Exercise prompt >>
Every line from the one with "Where should I click to: Select" through the final line of the data below goes in the answer, copied exactly. Pictures do not.

Data under study Start Marker

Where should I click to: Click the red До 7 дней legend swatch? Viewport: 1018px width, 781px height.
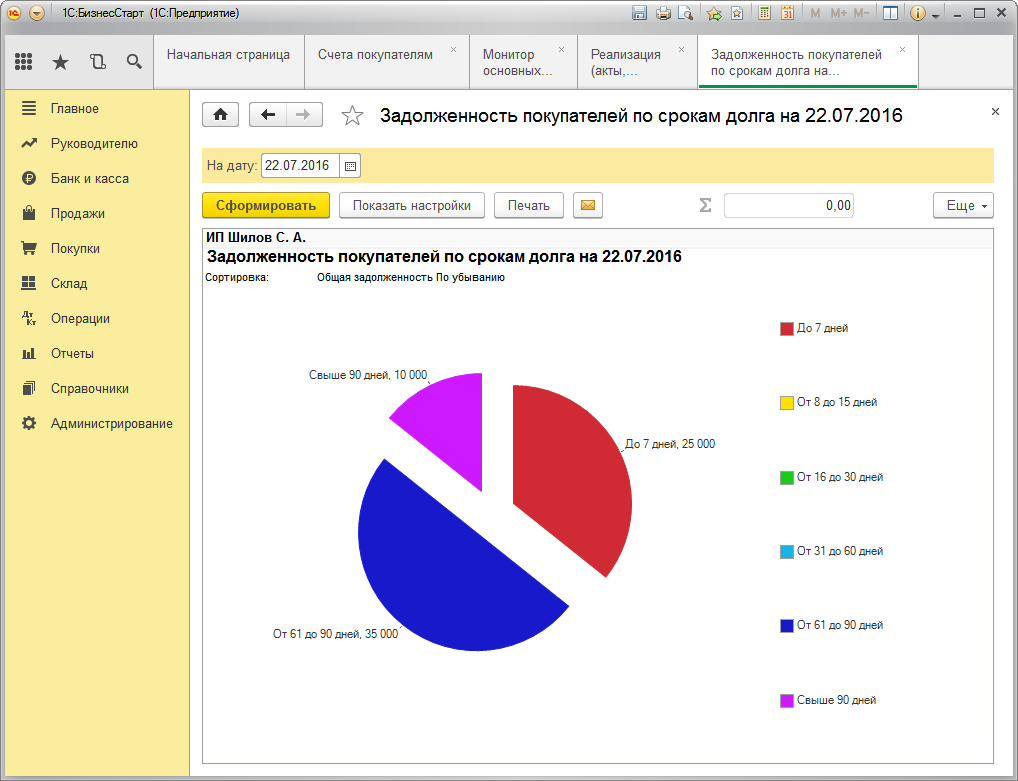[x=786, y=328]
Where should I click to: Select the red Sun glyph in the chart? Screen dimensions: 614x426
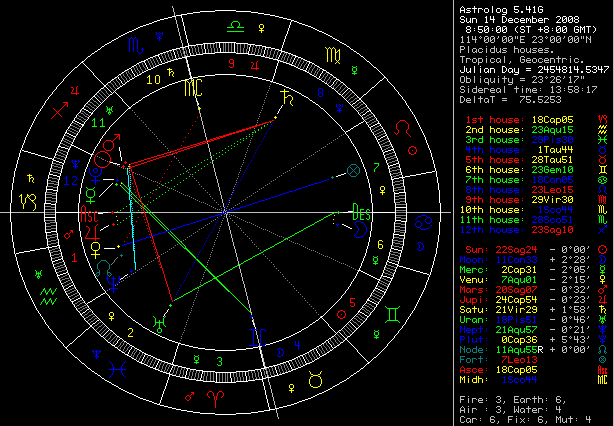[x=103, y=157]
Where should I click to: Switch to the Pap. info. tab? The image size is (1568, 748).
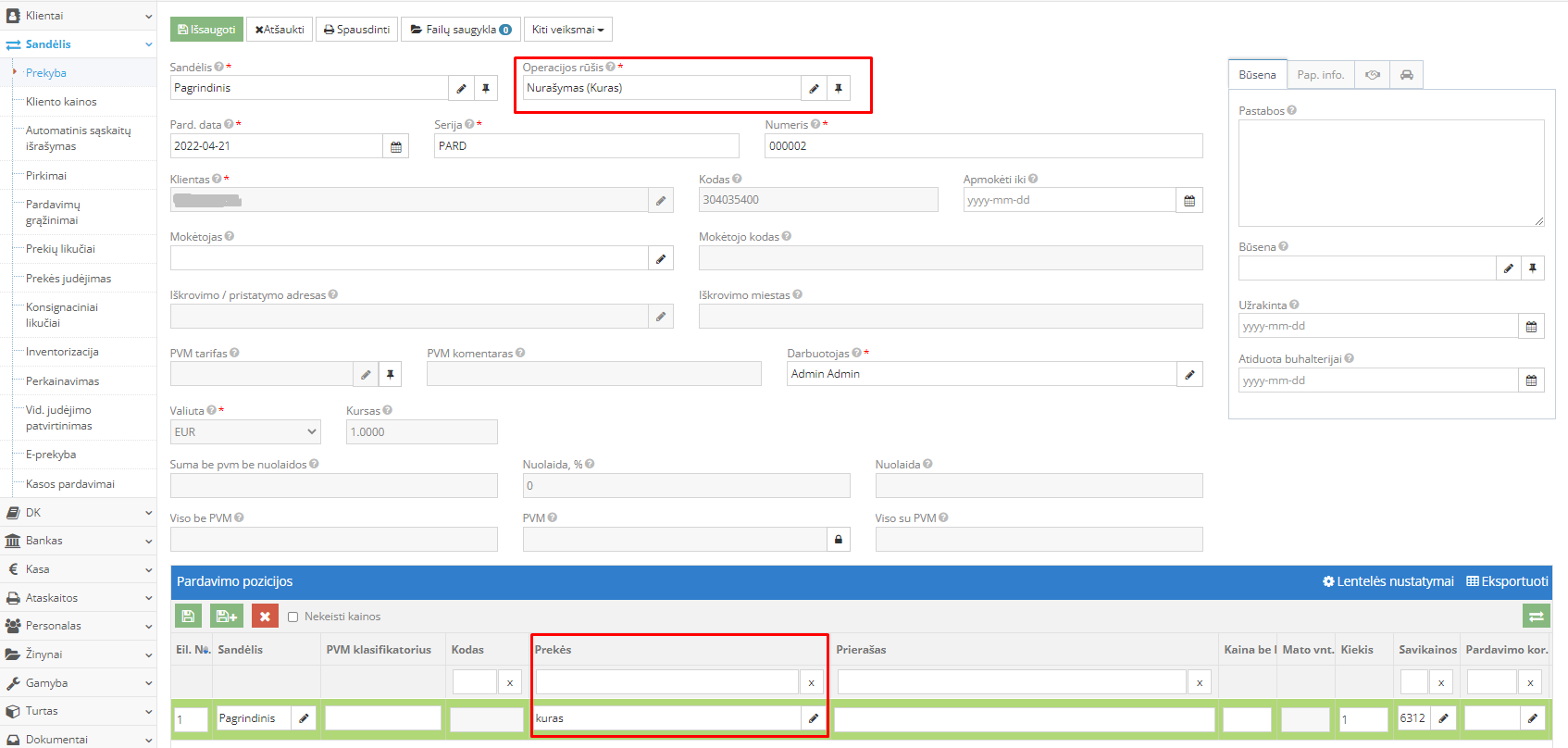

Data under study End Marker

Result of this task >>
Where should I click to: Select the red Sun glyph in the chart? Screen dimensions: 614x426
[x=103, y=157]
Where should I click to: Switch to the Pap. info. tab? The image size is (1568, 748).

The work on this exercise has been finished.